Roquette targets sugar-free beverages with Nutriose

By Anthony Fletcher

- Last updated on GMT

Related tags: Health, Soft drink, Nutrition

Roquette's marketing manager for beverage applications explains the
difficulties of formulating tasty sugar-free syrup drinks and why
she thinks her company has cracked it.

Routin, the second largest French syrup producer after Teisseire, launched a sugar-free fruit syrup using Roquette's Nutriose FB06 product earlier this year.

Both firms believe that the launch sets new standards in taste for sugar-free drinks of this type - something that has never been easy.

"The main challenges encountered when creating a sugar-free syrup like Fruiss is bringing body and mouthfeel to the syrup,"​ she told FoodNavigator.
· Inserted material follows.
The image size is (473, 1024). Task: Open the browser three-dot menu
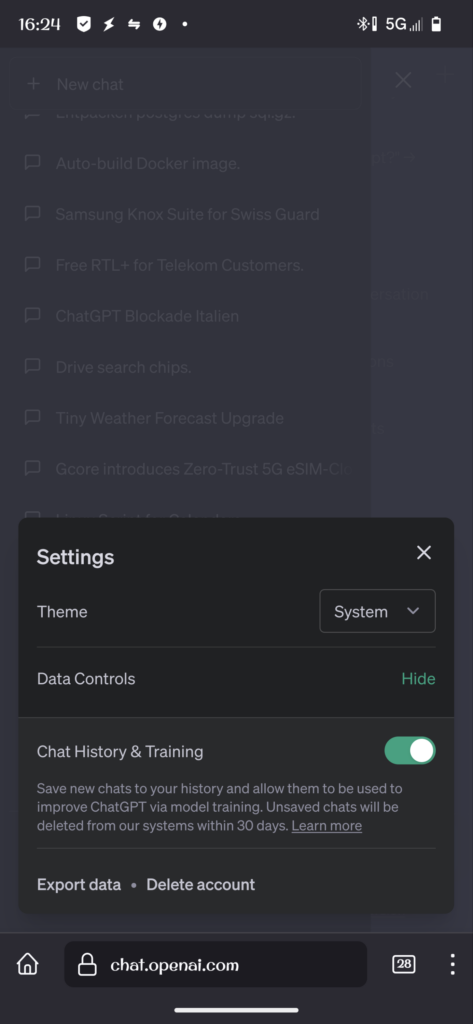452,964
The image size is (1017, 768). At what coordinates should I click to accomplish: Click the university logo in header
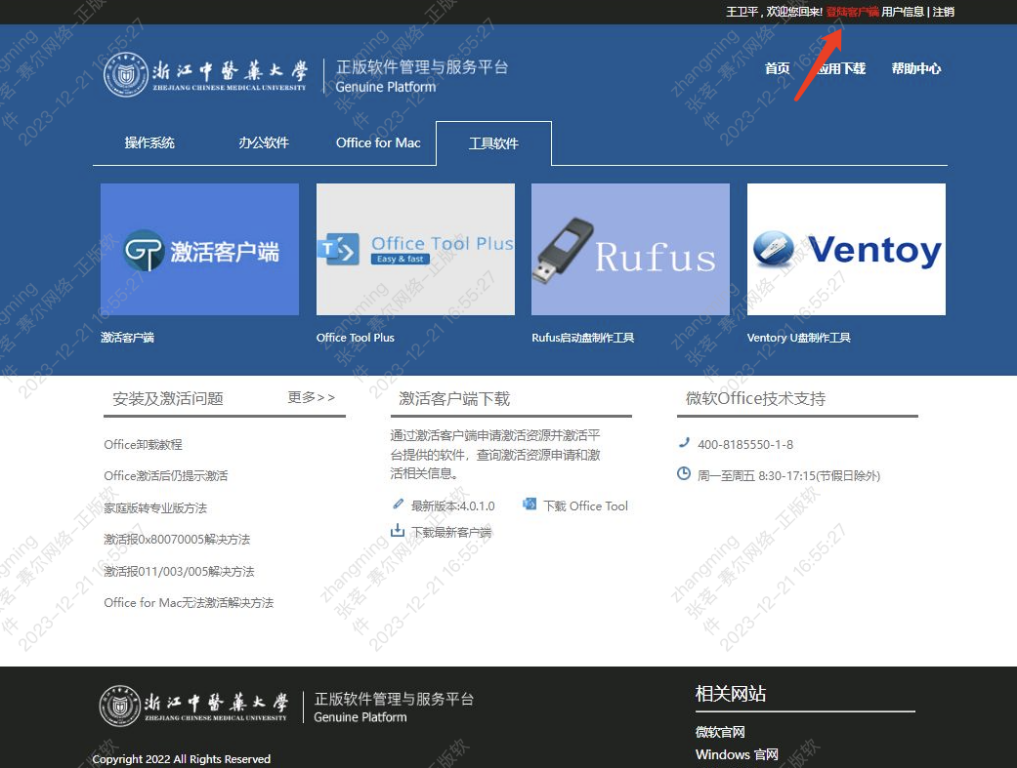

"The sugar-free syrup needs this particular texture and mouthfeel, and it needs some dry substance behind it."

Briois said that in the case of Fruiss, this is obtained thanks to the viscosity and taste neutrality that Nutriose brings. The soluble fibre ingredient compensates for the lack of body and mouthfeel traditionally associated with sugar-free drinks, and also beings some added health benefits.

"Nutriose is a great solution for sugar free, light or 'healthy' drinks,"​ said Briois.

"Moreover, it adds fibre, has an extended energy release, a low glycaemic response and outstanding digestive tolerance. Being a soluble fibre, it easily enriches drinks, and this fibre content lasts until the end of the shelf life.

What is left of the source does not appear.